* _Teks Bacaan_

Cakraline.com. Jakarta – Organisasai perfilman yang tergabung dalam “Sapta Tunggal” (PPFI, PARFI, GPBSI, KFT, GASFI, PERFIKI, GASI) plus PWI Jaya Seksi Film, serta Yayasan Pusat Perfilman H. Usmar Ismail (YPPHUI) membahas masalah-masalah terkini di bidang perfilman di Chili Bar, Hotel JS Luwansa, Jakarta Selatan.
Pertemuan tersebut dihadiri oleh, H. Deddy Mizwar (Ketum PPFI), Hj. Alicia Djohar (Ketum PARFI), H. Djonny Syafrudin (Ketum GPBSI), Rudy Sanyoto (Ketum GASFI), Acang Sunaryo (Ketua GASI), Indrayanto Kurniawan (Sekjen KFT), Endiarto (PERFIKI), Irish Riswoyo (PWI Jaya Seksi Film), serta beberapa pengurus YPPHUI yang dikomandoi H. Sony PudjiSasono.
Pertemuan tersebut digagas salah satunya untuk persiapan mengadakan ”dialog” dengan Menteri Kebudayaan, Fadli Zon, yang telah dilantik beberapa hari sebelumnya oleh Presiden Prabowo Subianto di Istana Merdeka.
Pertemuan menyambut baik dihadirkan kembali Kementerian kebudayaan sebagai Lembaga yang mandiri untuk menangani masalah-masalah kebudayaan, termasuk masalah perfilman.
Perlunya menjaga eksistensi gedung Pusat Pefilman H. Usmar Ismail (PPHUI) sebagai satu-satunya ”situs sejarah” perfilman. Pusat kegiatan perfilman dan organisasi-organisasi perfilman yang oleh Pemerintah pada tahun 2008 telah menetapkan gedung PPHUI — termasuk Sinematek Indonesia di dalamnya sebagai pusat data dan arsip film — sebagai Objek Vital Nasional yang harus dilindungi, melalui Peraturan Menteri Kebudayaan dan Pariwisata Nomor: PM.34/HM.001/MKP/2008.

* _Ketentuan Latihan_
a) Menurut teks bacaan, di tempat mana organisasi-organisasi perfilman itu membahas masalah terkini perfilman?
b) Tuliskan kembali bagian teks bacaan mulai dari "Pertemuan menyambut baik" sampai dengan "Pariwisata Nomor: PM.34/HM.001/MKP/2008." tanpa mengubah satu kata pun.

* _Bahan yang Disediakan_
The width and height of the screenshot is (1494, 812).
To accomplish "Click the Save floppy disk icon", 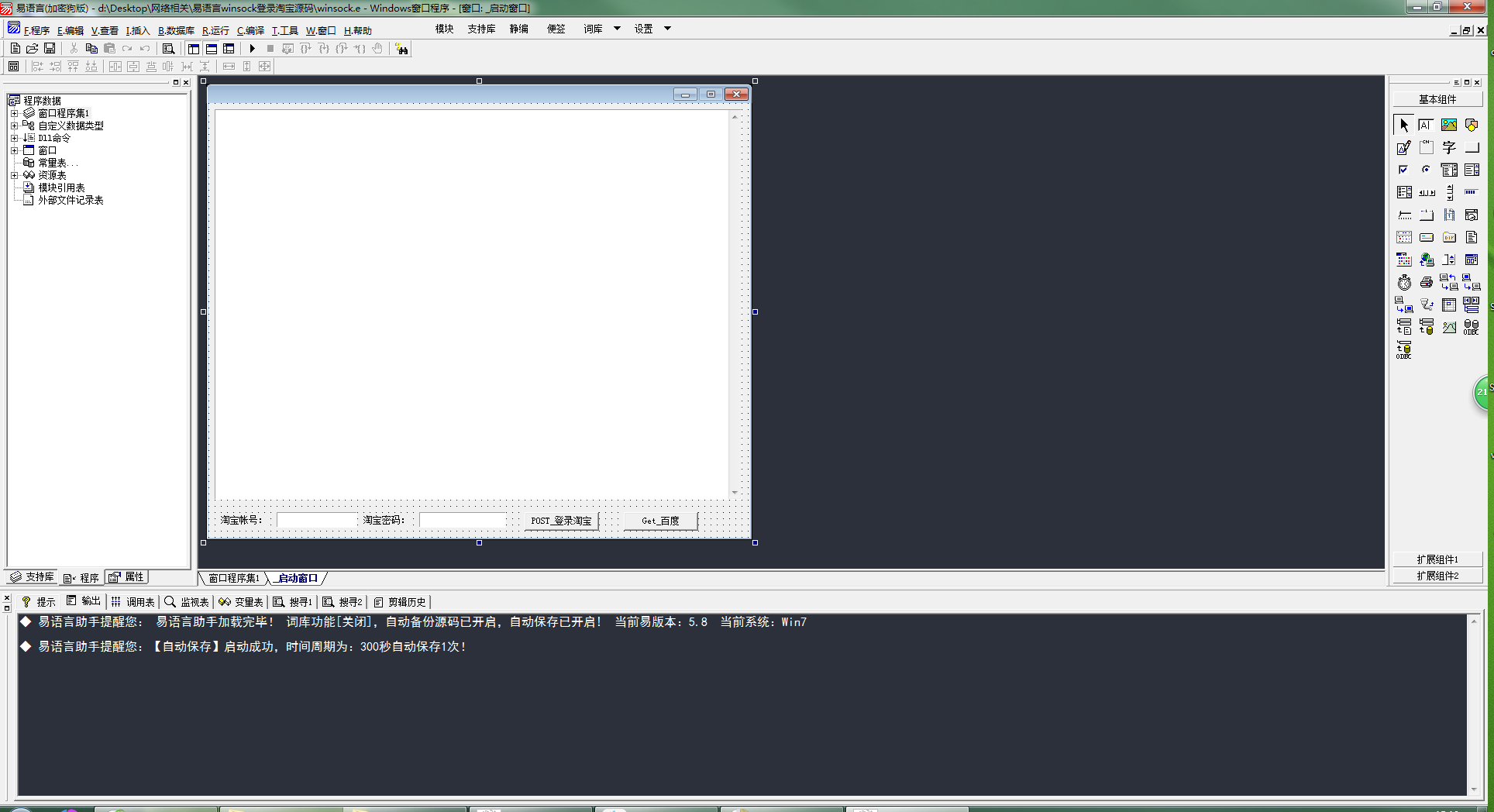I will click(x=50, y=49).
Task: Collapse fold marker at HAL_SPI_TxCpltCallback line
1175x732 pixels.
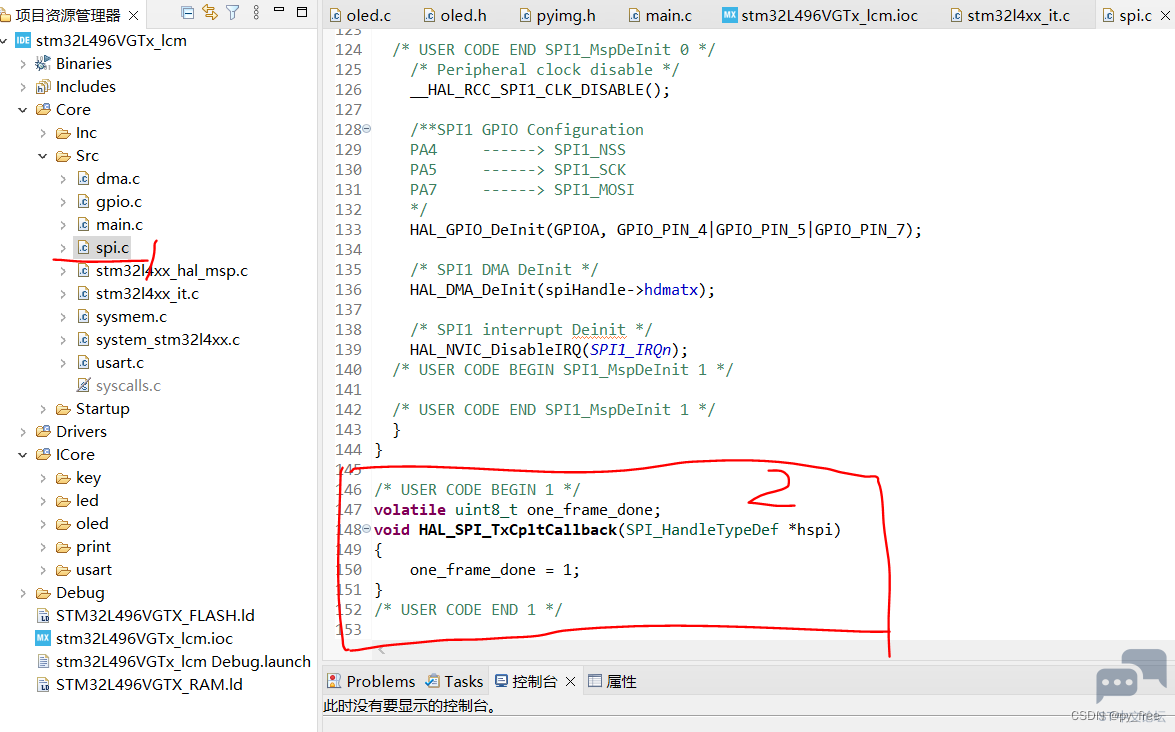Action: (x=366, y=529)
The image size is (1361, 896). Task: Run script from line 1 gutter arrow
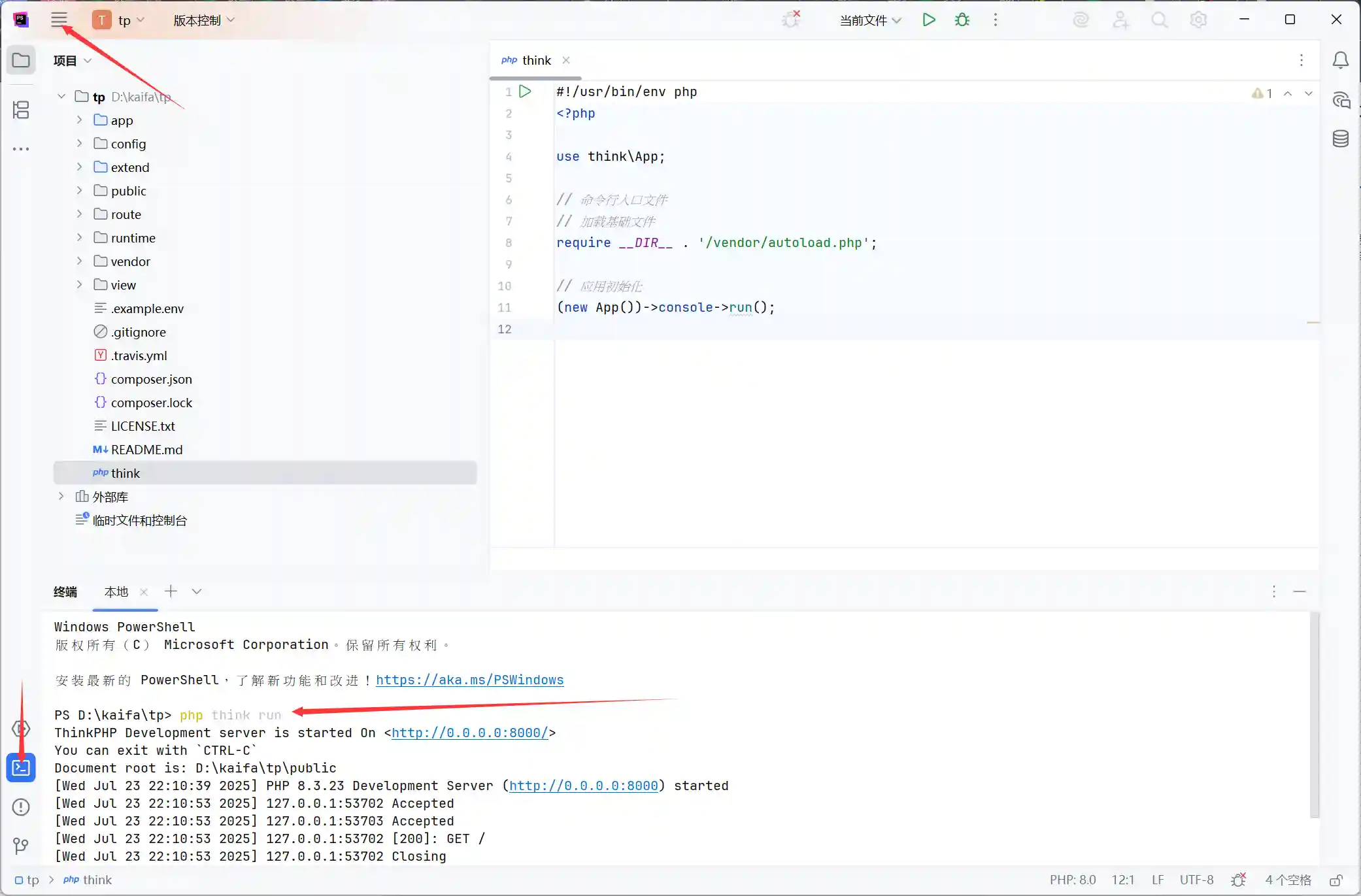pos(525,91)
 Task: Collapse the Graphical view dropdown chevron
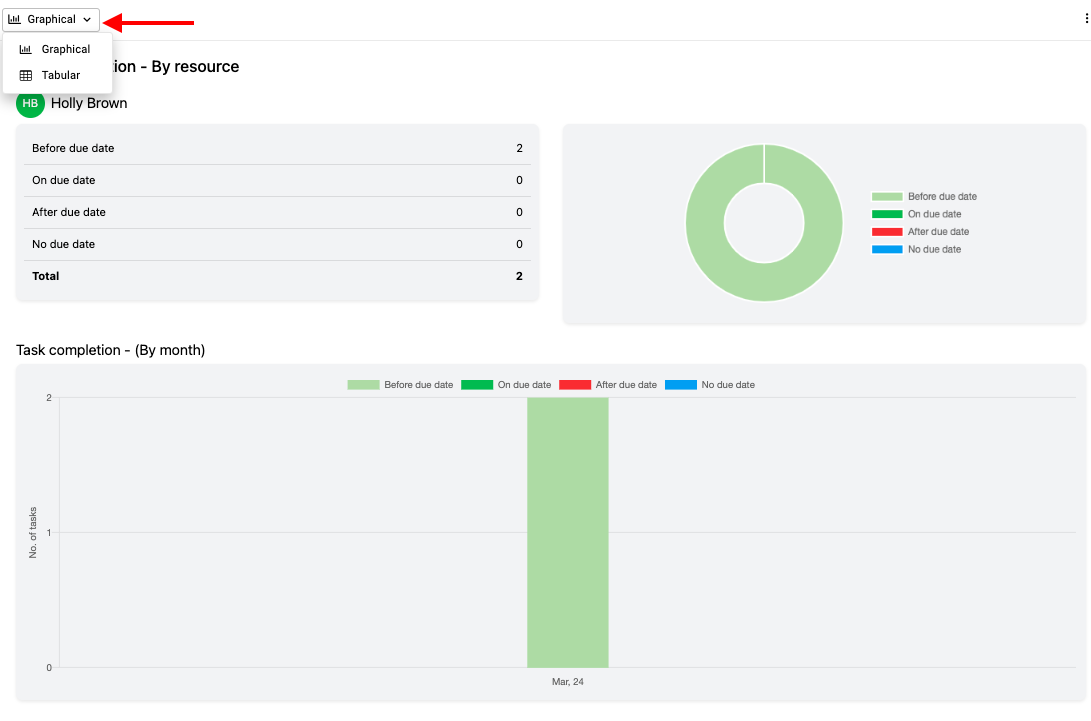[87, 19]
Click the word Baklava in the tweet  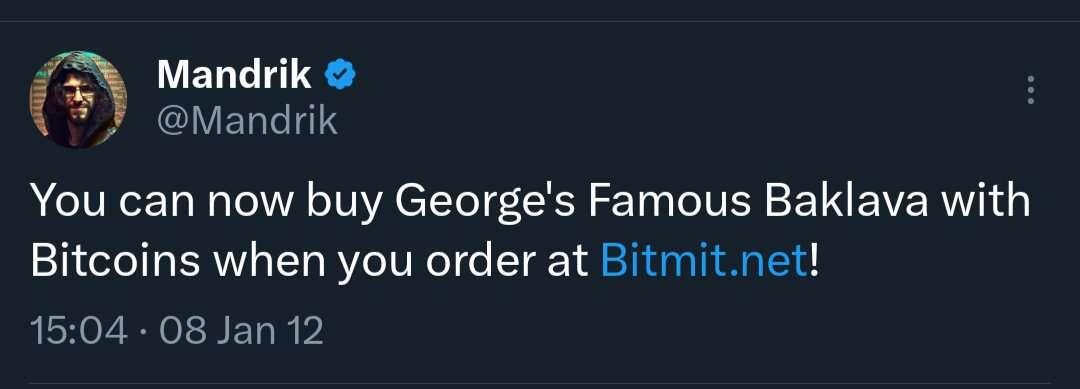pyautogui.click(x=849, y=200)
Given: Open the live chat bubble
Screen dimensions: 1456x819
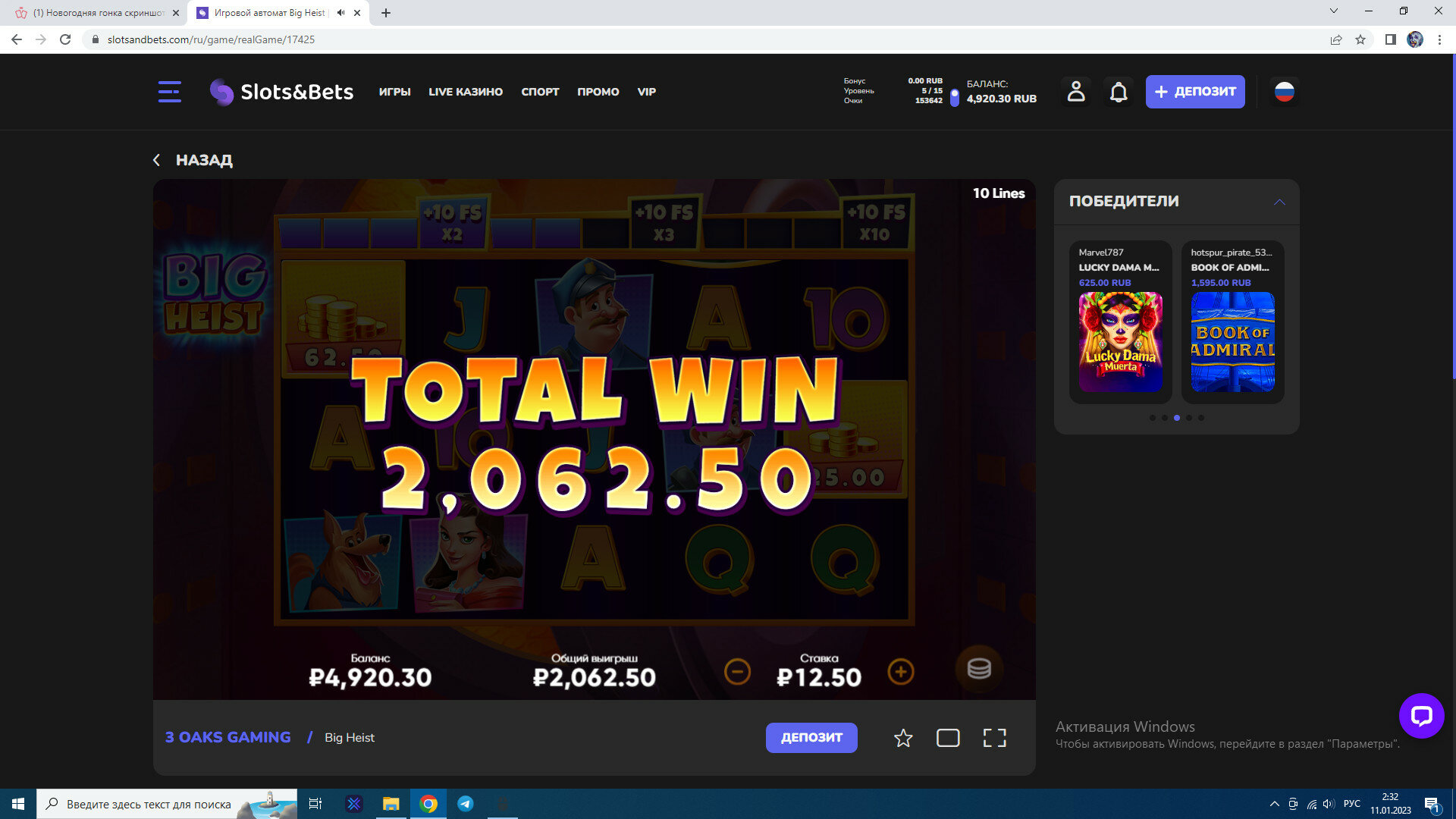Looking at the screenshot, I should coord(1421,715).
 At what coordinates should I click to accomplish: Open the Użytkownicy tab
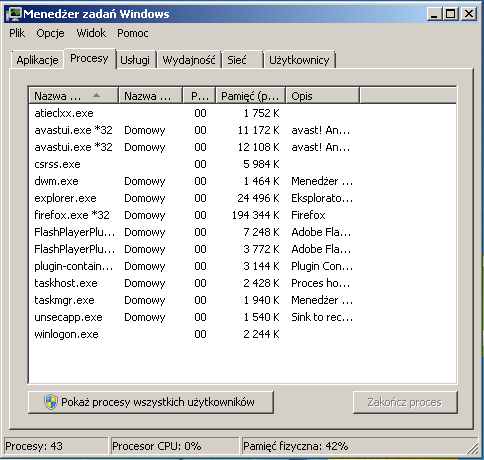[299, 60]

* _Daftar Jawaban_
a) Di Chili Bar, Hotel JS Luwansa, Jakarta Selatan.

b)
Pertemuan menyambut baik dihadirkan kembali Kementerian kebudayaan sebagai Lembaga yang mandiri untuk menangani masalah-masalah kebudayaan, termasuk masalah perfilman.
Perlunya menjaga eksistensi gedung Pusat Pefilman H. Usmar Ismail (PPHUI) sebagai satu-satunya ”situs sejarah” perfilman. Pusat kegiatan perfilman dan organisasi-organisasi perfilman yang oleh Pemerintah pada tahun 2008 telah menetapkan gedung PPHUI — termasuk Sinematek Indonesia di dalamnya sebagai pusat data dan arsip film — sebagai Objek Vital Nasional yang harus dilindungi, melalui Peraturan Menteri Kebudayaan dan Pariwisata Nomor: PM.34/HM.001/MKP/2008.